● What the exercise asks
An exact reproduction of the listing is wanted, with the pictures dropped.

● Dataset entries
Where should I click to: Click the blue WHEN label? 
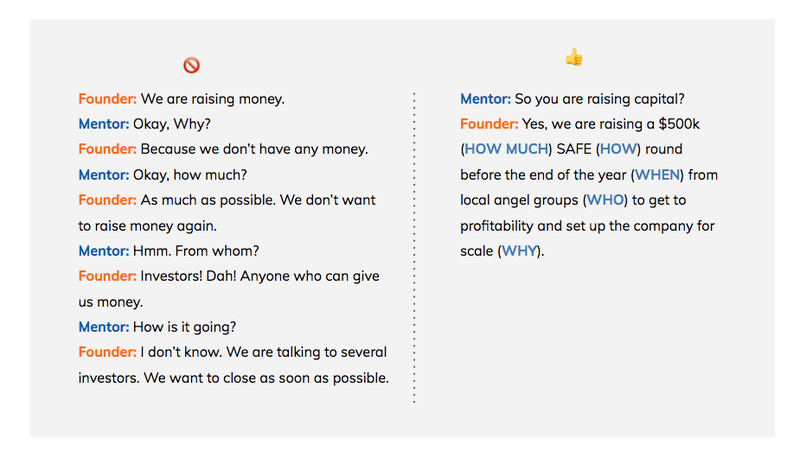(657, 174)
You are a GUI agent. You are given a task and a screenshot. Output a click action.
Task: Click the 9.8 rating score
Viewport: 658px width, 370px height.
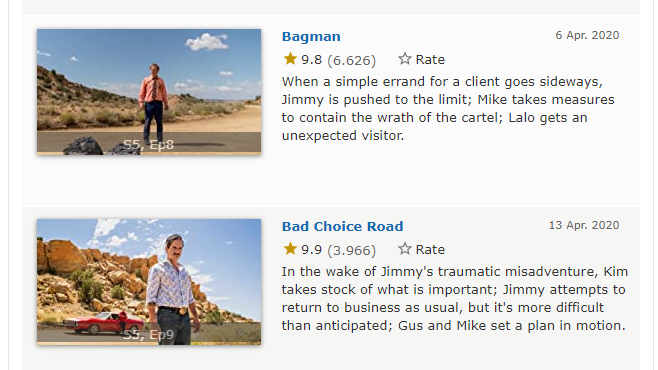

● Output
Where should I click to: Click the blue WHEN label? 
(657, 174)
You are a GUI agent. You are given a task and a screenshot. Output a click action.
Task: Click the 9.8 rating score
Viewport: 658px width, 370px height.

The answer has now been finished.